Patenschaft für eine Ameise

„Wir sind das Volk“ ist eine Parole, die die Demonstranten während der Montagsdemonstrationen 1989/1990 in der DDR als Sprechchor riefen. Doch das wahre Volk ist in Wuppertal zu Hause. Genauer gesagt im Wuppertaler Zoo. Und seit wenigen Tagen bin ich quasi ein kleiner Teil dieses Volkes. Mir wurde nämlich eine Grußpatenschaft für eine Blattschneideameise verehrt.

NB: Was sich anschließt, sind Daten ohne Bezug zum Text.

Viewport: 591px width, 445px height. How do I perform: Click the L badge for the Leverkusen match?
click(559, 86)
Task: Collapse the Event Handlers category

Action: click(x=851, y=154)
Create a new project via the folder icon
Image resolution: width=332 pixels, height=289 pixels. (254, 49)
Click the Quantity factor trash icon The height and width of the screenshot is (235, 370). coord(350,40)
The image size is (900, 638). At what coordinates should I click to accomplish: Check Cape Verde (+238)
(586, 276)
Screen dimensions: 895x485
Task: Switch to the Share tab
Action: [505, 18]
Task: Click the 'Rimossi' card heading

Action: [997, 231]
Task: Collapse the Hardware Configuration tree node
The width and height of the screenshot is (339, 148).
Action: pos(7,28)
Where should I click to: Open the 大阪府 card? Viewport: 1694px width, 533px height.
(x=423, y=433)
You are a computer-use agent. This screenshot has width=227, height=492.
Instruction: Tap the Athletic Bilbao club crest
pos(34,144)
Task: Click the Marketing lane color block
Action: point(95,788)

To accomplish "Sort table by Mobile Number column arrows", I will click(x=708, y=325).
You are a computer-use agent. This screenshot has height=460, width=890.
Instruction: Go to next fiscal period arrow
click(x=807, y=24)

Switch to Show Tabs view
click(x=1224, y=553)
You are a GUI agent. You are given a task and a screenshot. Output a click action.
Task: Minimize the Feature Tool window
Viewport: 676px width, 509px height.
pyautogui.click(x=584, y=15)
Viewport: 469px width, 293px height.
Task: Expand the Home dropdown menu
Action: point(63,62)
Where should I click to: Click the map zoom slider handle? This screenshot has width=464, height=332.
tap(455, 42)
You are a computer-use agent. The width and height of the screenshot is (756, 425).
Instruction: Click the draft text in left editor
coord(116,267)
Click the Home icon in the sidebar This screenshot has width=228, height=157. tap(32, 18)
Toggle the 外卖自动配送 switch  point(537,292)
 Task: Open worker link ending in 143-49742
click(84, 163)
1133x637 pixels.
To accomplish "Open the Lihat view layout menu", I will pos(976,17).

Und diese gehört zu einem Volk von geschätzt 30 000 Kolleginnen und Kollegen, die im Tapir-Haus des grünen Zoos leben und auch besucht werden können.

Wer auf der Suche nach einem ausgefallenen Geschenk ist, für jemanden, der schon alles hat, kann sich die Hände reiben. Es gibt Sternenpatenschaften, Namenspatenschaften für Hoch- und Tiefdruckgebiete und nun eben auch Patenschaften für Ameisen. Und in Anbetracht der Größe von Ameisenvölkern gehen diese Patenschaften sicherlich nicht aus – ähnlich wie die Zahl der Sterne unendlich ist.

Die Idee finde ich dennoch super. Mit dem Kauf einer Postkarte für 2,50 Euro bekommt jeder die Patenschaft bescheinigt und unterstützt damit auch gleichzeitig den Zoo in unserer Nachbarstadt. Eben ein Geschenk mit Mehrwert. Und beim nächsten Besuch im Wuppertal kann mit dem eigenen Patenkind auch gleich Freundschaft geschlossen werden. Nur auf das Streicheln des Patenkinds muss wohl verzichtet werden. Man kann eben nicht alles haben.